D ass es erwartbar war, macht es nicht weniger einschneidend: Das österreichische Familienministerium kürzt die Gelder des feministischen Monatsmagazins Anschläge. Das Magazin reiht sich damit ein in mehr als ein Dutzend feministischer Initiativen, denen von Regierungsseite in den letzten Monaten der Hahn zugedreht wurde, darunter vor allem in den Bereichen Bildungsarbeit, Empowerment sowie im migrantischen Umfeld. Die Familienministerin der ÖVP, Juliane Bogner-Strauß, begründet die Kürzungen mit einem neuen Schwerpunkt: Man wolle sich auf Opfer von Gewalt konzentrieren.

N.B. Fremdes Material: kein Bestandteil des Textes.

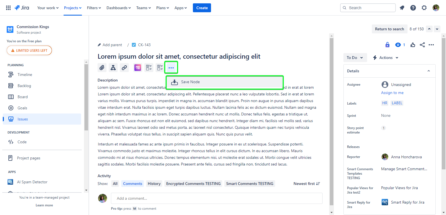Expand the Actions dropdown
Screen dimensions: 446x215
[x=386, y=58]
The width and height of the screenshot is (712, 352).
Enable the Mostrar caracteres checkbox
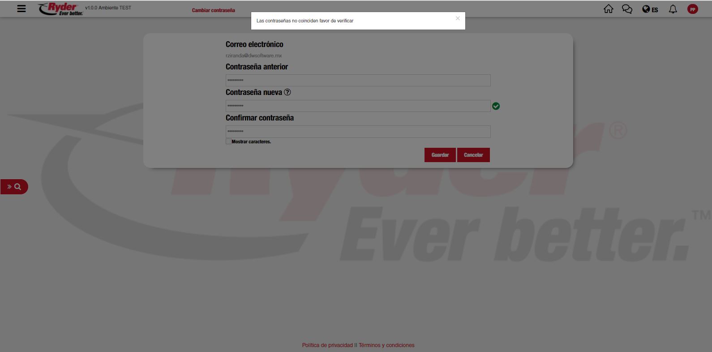point(228,142)
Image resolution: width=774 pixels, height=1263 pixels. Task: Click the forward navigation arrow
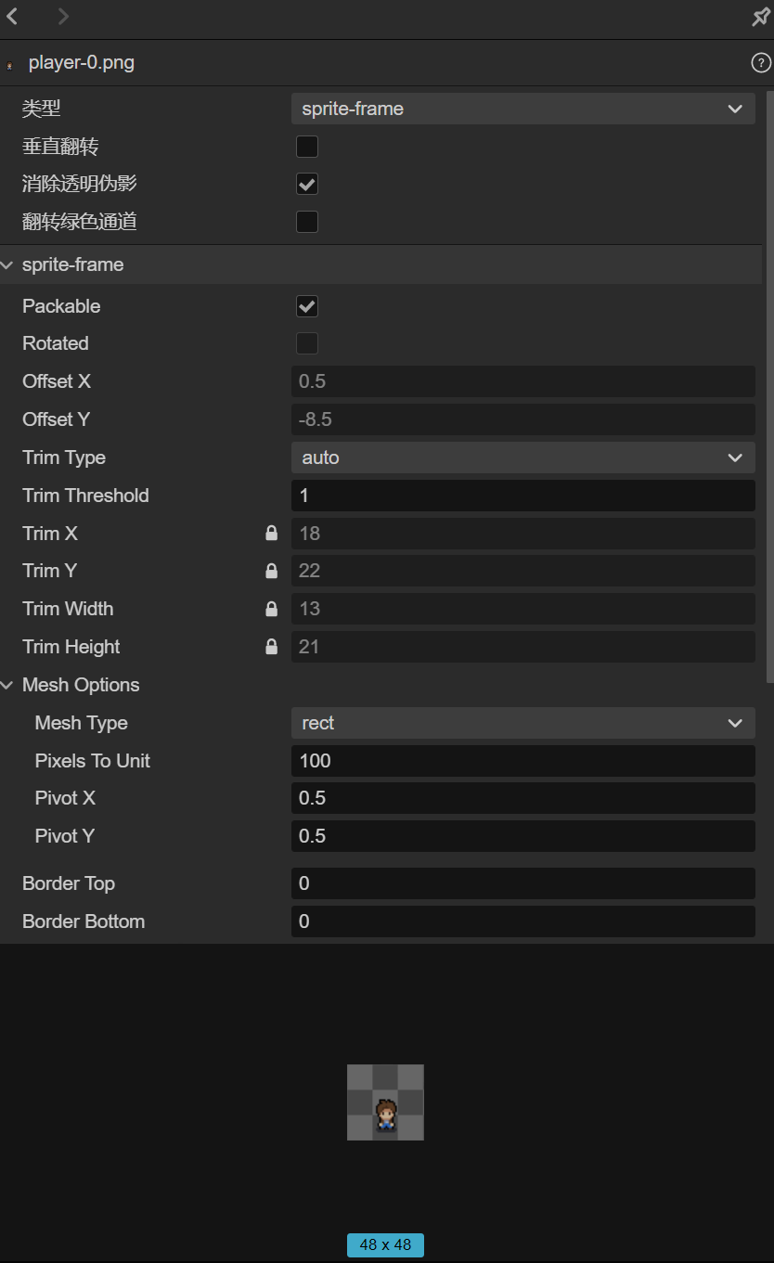(x=62, y=16)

Der Schutz von Gewaltopfern ist natürlich sinnvoll. Schwierig wird es, wenn mit dieser Begründung Initiativen gegeneinander ausgespielt werden. Schwierig ist es auch, wenn Frauenpolitik auf Gewaltschutz reduziert wird. Und wenn Gewaltschutz allzu leicht der Sache der Rechten einverleibt werden kann: Zu befürchten ist, dass es in Österreich künftig vor allem um Gewalt von Migranten gehen wird.

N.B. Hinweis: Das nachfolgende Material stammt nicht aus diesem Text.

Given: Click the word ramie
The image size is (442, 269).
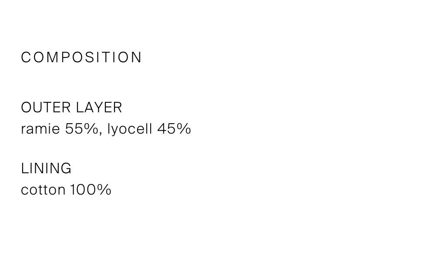Looking at the screenshot, I should [40, 129].
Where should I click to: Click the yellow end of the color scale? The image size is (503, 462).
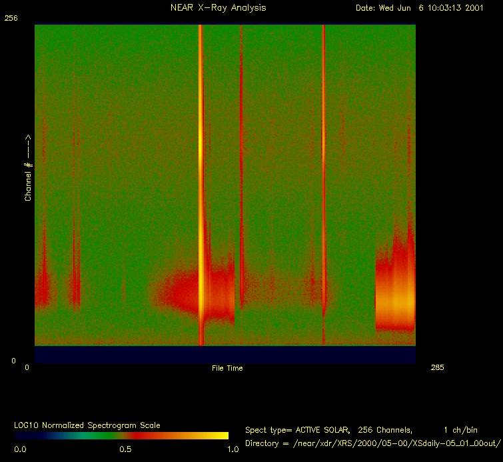click(x=221, y=435)
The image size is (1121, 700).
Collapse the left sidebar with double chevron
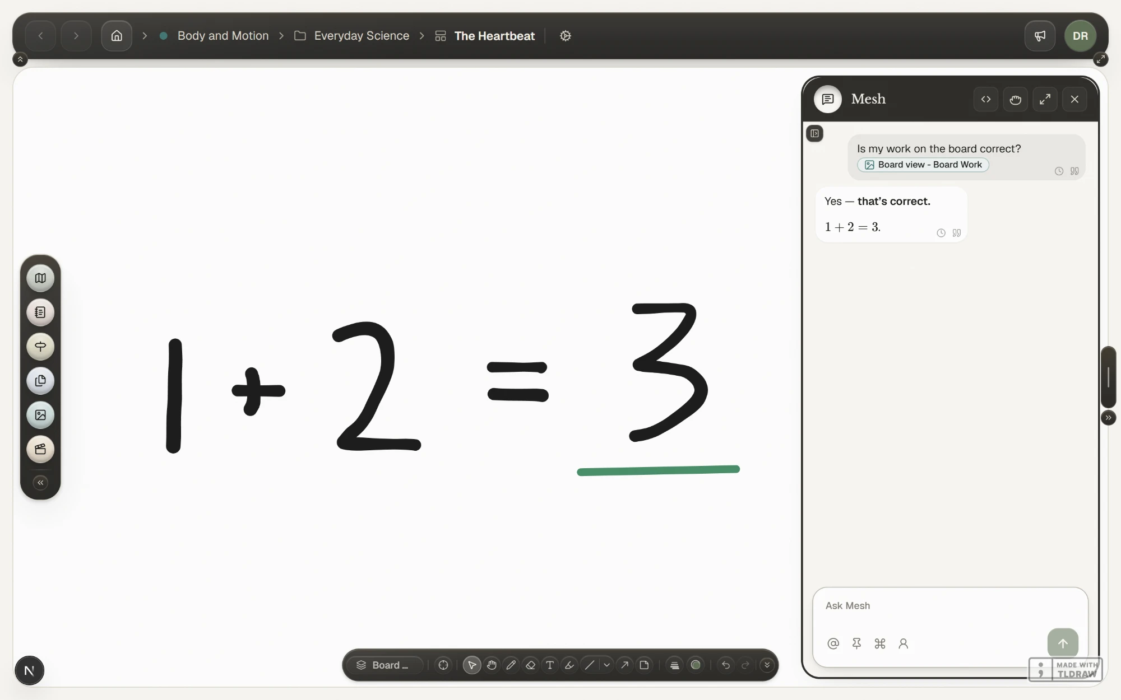(40, 482)
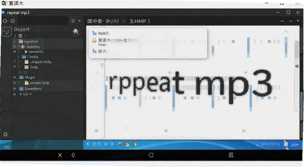Click the speaker icon next to Scaudey
The width and height of the screenshot is (304, 167).
click(x=22, y=47)
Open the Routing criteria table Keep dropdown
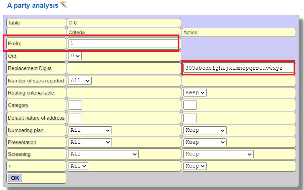Screen dimensions: 304x190 pos(195,93)
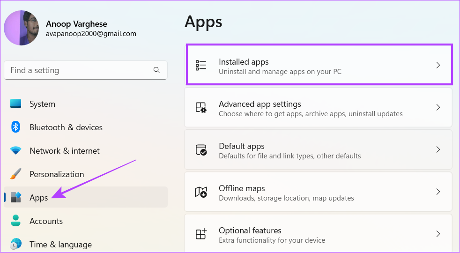
Task: Click the Installed apps list icon
Action: point(201,65)
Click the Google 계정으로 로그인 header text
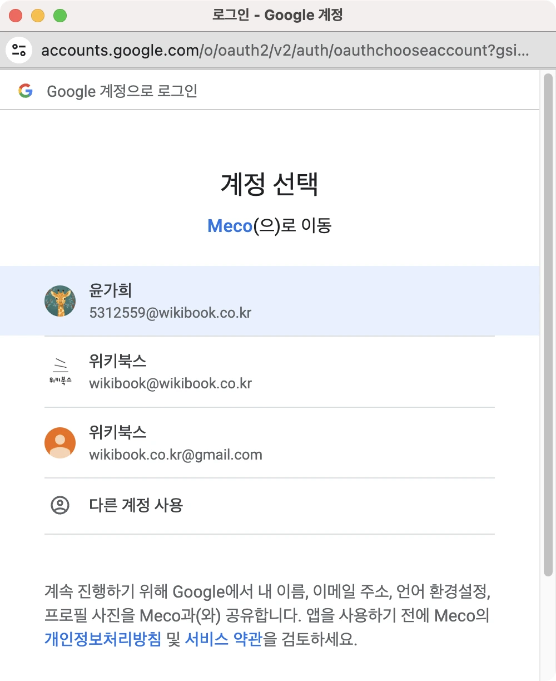The width and height of the screenshot is (556, 681). tap(122, 91)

Denn was Frauenrechte angeht, bleibt das Regierungsprogramm auffallend blass. Zugleich aber instrumentalisiert die FPÖ – genau wie die AfD und Teile der Union in Deutschland – Frauenrechte für rassistische Hetze, und die ÖVP zieht mit. An das schwarz-blaue Verständnis von Frauen und Opferschutz sind Vorstellungen von traditionellen Geschlechterverhältnissen geknüpft, die im letzten Jahrhundert verhaftet bleiben.

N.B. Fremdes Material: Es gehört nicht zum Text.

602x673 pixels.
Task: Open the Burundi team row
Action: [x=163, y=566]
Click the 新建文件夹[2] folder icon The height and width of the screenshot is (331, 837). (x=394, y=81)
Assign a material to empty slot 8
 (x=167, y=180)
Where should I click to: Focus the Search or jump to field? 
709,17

Demgegenüber werden gezielt Initiativen an den Rand der Existenz gebracht, die zum Teil jahrzehntelange Basisarbeit für Frauenrechte gemacht haben. Das mehrfach ausgezeichnete Magazin Anschläge etwa beleuchtet politische, gesellschaftliche und kulturelle Themen seit 35 Jahren. Nun kämpft es wie weitere Initiativen ums Überleben.
Frauenrechte sind nicht gleich Frauenrechte, das macht Österreich mit diesem Vorgehen klar. Im Kampf der Rechten um Hegemonie zeigt das Land, wohin der Weg führen kann. Es ist kein gutes Vorbild.